The osteopath went a bit easy on me, which I found quite disappointing. I would far rather be pummelled and abused.
I went to Angel to try and buy Nathan a Christmas present from Loop, the knitting shop, and realised, as soon as I'd arrived, that it was closed on a Monday. At the same time I discovered that there wasn't a shop in Angel which sold DVDs. What there was, however, was a whole heap of people in red tabards carrying clipboards, every one of whom opted to pursue me down the street asking if I wanted to donate to their charity. Well, that's not entirely true, they're never that up front. They rush after you complimenting you on your odd socks, or asking you if you're having a nice day, or if you've finished your Christmas shopping. Reel 'em in, then go for the jugular. If a beggar did this, the police would ask him to move on. It's harassment and it's deeply inappropriate. I don't care if it's for charity. There are too many charities out there for this to be an appropriate way of behaving. What makes matters worse is that the people who rush after you are plainly out-of-work actors. I can spot an actor's insincerity a mile off. I see it way too often when I'm in audition situations telling an actor about a show or film I'm casting, and they're nodding and shimmering and opening their eyes all wide because they think that's what listening looks like!
I took myself to Crouch End and then Muswell Hill and did a bit of panic buying which included a trip to a baker's on the Broadway. I keep giving it the benefit of the doubt because I always want independent shops to do well, but really the place is quite horrific. Everything tastes like MDF and the Eastern European women who work there seem almost incapable of smiling. I've no doubt that the little iced bun I bought there will be wholly inedible.

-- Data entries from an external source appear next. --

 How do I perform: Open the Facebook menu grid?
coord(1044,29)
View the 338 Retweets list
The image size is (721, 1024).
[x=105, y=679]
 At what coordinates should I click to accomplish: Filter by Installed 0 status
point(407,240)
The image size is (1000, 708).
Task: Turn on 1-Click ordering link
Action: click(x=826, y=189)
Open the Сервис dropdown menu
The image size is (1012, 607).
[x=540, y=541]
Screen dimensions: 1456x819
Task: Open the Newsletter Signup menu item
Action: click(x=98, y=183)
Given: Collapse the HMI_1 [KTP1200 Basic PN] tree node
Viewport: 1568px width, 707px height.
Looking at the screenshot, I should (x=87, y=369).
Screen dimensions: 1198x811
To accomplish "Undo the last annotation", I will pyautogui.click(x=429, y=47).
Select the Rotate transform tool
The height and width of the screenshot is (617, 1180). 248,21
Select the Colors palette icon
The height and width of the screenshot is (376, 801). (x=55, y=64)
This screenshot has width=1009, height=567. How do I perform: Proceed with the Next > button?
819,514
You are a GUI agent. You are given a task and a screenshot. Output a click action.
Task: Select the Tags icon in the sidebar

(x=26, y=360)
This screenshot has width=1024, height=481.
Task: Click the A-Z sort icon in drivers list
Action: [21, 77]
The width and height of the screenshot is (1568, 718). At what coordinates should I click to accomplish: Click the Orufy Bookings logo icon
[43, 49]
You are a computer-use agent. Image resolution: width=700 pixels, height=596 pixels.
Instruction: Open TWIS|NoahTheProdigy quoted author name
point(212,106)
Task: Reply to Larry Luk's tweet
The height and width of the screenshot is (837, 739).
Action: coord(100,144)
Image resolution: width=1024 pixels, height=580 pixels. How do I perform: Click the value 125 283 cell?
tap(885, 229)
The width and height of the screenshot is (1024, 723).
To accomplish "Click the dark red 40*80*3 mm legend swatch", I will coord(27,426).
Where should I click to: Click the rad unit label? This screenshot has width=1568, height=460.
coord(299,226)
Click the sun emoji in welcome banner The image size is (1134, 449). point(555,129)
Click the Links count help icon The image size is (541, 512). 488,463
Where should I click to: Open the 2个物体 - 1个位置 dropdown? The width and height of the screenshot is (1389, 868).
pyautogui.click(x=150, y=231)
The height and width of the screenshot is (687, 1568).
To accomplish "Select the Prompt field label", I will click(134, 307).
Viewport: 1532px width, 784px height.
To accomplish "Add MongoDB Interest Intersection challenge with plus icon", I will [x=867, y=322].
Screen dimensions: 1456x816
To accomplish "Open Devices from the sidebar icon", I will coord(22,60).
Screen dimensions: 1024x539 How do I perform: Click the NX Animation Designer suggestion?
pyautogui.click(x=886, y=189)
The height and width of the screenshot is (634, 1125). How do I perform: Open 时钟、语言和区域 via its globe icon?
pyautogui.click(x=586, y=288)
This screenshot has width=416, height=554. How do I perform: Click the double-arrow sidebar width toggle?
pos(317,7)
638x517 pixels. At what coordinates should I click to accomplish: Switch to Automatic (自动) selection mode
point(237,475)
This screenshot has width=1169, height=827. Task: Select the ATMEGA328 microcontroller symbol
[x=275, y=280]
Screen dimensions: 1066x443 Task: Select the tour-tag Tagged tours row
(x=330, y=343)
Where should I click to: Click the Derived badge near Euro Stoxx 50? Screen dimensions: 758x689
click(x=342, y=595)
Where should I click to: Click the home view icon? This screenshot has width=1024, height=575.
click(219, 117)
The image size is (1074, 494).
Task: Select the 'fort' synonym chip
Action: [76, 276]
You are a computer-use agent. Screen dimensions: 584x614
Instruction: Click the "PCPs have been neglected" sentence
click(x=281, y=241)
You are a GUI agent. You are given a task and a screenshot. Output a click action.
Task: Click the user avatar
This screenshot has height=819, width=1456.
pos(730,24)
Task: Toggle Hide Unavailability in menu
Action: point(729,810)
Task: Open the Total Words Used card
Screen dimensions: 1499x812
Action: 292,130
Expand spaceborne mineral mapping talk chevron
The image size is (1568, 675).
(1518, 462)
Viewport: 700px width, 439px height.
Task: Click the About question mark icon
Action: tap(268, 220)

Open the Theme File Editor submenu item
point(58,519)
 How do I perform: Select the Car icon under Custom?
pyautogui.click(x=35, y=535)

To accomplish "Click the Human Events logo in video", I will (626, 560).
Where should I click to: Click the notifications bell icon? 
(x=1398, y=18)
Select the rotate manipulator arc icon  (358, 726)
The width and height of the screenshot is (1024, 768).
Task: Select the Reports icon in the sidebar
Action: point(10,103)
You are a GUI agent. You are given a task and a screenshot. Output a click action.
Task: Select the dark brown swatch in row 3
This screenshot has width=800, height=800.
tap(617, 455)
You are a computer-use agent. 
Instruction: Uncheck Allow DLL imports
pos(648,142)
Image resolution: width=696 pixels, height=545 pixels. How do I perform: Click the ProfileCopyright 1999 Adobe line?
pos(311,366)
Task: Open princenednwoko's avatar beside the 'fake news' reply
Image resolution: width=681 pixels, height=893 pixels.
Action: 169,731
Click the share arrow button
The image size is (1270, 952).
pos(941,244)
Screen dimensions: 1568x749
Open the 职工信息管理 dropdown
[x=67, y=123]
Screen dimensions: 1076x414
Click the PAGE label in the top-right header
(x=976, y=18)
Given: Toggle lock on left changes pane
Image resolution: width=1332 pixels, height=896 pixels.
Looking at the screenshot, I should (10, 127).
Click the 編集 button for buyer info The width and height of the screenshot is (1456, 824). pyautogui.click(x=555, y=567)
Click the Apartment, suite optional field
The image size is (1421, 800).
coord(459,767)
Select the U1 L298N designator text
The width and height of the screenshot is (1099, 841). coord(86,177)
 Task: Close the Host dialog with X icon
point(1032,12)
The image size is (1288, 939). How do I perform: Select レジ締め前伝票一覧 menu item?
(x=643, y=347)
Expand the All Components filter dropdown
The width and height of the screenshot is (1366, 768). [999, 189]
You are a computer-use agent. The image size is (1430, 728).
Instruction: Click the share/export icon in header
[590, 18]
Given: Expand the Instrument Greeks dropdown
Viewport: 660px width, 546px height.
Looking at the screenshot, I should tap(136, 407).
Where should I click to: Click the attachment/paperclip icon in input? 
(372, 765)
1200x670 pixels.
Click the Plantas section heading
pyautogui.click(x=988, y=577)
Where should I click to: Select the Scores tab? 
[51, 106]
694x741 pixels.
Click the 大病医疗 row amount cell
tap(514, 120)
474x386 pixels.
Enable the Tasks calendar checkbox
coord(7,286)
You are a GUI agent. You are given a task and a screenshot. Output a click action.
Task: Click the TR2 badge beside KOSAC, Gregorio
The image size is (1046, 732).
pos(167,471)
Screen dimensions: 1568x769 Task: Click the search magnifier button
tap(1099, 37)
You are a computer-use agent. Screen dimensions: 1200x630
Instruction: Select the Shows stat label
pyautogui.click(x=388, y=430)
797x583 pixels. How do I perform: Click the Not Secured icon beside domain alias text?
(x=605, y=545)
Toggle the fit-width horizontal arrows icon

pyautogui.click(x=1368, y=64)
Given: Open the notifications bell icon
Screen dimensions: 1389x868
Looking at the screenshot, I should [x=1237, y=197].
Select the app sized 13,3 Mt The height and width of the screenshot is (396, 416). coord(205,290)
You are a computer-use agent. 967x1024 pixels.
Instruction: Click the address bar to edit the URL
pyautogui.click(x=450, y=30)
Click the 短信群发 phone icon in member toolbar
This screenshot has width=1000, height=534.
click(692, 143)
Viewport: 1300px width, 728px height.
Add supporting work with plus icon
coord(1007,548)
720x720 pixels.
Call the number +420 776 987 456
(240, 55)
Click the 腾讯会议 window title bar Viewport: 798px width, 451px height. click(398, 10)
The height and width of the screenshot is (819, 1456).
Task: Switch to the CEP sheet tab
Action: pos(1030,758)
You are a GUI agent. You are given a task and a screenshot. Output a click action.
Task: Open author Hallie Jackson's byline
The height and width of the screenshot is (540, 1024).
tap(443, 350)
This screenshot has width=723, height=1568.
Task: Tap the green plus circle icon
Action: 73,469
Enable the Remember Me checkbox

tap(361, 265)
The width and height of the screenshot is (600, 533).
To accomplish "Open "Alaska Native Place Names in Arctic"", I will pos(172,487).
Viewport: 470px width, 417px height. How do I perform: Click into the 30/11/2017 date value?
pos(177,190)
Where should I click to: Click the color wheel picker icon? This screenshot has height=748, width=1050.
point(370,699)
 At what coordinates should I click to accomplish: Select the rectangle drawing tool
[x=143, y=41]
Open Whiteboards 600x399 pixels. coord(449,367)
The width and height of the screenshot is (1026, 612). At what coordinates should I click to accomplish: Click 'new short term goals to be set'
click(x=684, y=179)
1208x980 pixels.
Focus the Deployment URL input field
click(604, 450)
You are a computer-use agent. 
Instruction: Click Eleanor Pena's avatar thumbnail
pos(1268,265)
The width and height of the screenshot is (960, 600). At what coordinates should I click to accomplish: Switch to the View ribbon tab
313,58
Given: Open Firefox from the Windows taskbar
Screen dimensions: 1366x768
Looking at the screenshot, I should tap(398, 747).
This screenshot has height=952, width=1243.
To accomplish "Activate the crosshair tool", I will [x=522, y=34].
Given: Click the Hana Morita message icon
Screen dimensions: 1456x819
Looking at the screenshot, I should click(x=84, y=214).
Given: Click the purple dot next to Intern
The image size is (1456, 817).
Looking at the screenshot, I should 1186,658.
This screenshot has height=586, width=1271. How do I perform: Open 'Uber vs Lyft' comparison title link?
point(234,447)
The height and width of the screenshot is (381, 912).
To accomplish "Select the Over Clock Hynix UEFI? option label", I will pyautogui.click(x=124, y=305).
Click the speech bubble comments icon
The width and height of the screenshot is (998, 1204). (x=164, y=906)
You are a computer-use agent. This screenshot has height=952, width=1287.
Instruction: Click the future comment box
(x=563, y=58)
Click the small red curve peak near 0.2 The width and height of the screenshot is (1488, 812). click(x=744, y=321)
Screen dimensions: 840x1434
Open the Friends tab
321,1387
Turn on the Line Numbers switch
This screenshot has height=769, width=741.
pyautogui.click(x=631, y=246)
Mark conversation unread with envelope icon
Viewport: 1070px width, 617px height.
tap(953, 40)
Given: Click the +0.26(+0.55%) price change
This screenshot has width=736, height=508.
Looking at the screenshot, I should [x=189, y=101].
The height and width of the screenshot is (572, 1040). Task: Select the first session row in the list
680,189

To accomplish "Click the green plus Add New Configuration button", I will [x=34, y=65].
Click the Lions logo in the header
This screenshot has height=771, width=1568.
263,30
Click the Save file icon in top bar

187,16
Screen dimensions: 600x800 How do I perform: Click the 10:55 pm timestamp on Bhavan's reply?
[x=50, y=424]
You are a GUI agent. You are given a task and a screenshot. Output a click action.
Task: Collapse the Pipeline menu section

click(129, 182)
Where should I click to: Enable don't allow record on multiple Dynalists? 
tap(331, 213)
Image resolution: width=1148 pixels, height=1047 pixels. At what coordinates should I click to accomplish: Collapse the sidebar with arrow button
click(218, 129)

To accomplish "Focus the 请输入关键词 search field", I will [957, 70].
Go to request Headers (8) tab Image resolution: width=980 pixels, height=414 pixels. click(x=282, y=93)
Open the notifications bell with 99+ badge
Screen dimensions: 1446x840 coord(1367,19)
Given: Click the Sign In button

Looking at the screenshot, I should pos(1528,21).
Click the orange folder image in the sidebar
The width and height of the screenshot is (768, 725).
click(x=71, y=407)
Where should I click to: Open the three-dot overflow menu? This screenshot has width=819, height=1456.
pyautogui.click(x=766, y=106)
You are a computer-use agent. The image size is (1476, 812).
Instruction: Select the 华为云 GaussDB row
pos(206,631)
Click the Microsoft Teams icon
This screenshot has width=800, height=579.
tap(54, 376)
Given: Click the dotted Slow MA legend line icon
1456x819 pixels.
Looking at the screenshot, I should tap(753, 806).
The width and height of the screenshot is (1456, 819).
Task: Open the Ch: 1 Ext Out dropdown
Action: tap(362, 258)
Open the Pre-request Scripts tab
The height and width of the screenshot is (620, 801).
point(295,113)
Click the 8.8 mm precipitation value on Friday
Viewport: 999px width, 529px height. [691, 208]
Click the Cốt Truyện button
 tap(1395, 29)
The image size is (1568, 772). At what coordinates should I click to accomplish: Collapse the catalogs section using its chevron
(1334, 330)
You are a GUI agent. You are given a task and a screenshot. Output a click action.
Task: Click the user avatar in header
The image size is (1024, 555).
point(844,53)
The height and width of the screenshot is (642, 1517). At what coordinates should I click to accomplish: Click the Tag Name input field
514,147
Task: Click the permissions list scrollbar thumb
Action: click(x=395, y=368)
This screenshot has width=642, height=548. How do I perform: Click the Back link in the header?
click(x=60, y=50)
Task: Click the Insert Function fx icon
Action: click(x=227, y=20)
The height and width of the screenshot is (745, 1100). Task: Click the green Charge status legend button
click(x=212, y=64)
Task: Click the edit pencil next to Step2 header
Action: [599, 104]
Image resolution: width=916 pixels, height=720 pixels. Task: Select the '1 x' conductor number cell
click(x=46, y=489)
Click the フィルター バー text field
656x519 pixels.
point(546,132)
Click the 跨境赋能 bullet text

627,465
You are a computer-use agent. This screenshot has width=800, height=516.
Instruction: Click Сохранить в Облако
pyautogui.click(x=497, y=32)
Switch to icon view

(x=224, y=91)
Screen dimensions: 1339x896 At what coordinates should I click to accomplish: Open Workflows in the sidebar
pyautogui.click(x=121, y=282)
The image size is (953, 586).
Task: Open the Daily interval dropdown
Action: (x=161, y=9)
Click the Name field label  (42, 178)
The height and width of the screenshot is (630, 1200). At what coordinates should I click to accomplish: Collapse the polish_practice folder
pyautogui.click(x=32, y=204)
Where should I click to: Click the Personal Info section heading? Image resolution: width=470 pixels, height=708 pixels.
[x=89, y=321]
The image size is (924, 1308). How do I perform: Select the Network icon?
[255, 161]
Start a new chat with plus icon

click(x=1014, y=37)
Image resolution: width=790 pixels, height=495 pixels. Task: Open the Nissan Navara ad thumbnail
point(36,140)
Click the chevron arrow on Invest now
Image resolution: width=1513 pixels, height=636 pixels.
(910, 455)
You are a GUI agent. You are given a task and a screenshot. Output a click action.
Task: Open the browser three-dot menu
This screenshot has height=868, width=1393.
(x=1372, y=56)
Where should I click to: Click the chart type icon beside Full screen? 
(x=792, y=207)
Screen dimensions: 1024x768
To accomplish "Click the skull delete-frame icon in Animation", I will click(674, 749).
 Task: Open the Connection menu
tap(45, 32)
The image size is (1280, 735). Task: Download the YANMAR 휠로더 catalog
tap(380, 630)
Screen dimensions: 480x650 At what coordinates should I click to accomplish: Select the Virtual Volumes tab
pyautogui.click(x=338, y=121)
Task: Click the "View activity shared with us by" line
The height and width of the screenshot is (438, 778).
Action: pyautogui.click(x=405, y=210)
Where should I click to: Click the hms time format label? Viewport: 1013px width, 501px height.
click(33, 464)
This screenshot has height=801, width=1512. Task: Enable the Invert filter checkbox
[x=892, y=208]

I came home and wrapped Christmas presents whilst watching The Railway Children, and was instantly drawn entirely into its West-Yorkshire-feel-good world. That scene, when Jenny Agguter screams "Daddy, my Daddy" as the steam train's smoke clears, still chokes me. Of course this film could never be made these days: the interest both the elderly gentleman and the station master have in the children would be seem as paedophilic in the extreme. A similar piece these days would feature Agguter screaming rape (anonymously) whilst Bernard Cribbins' photograph was plastered all over the Haworth Gazette!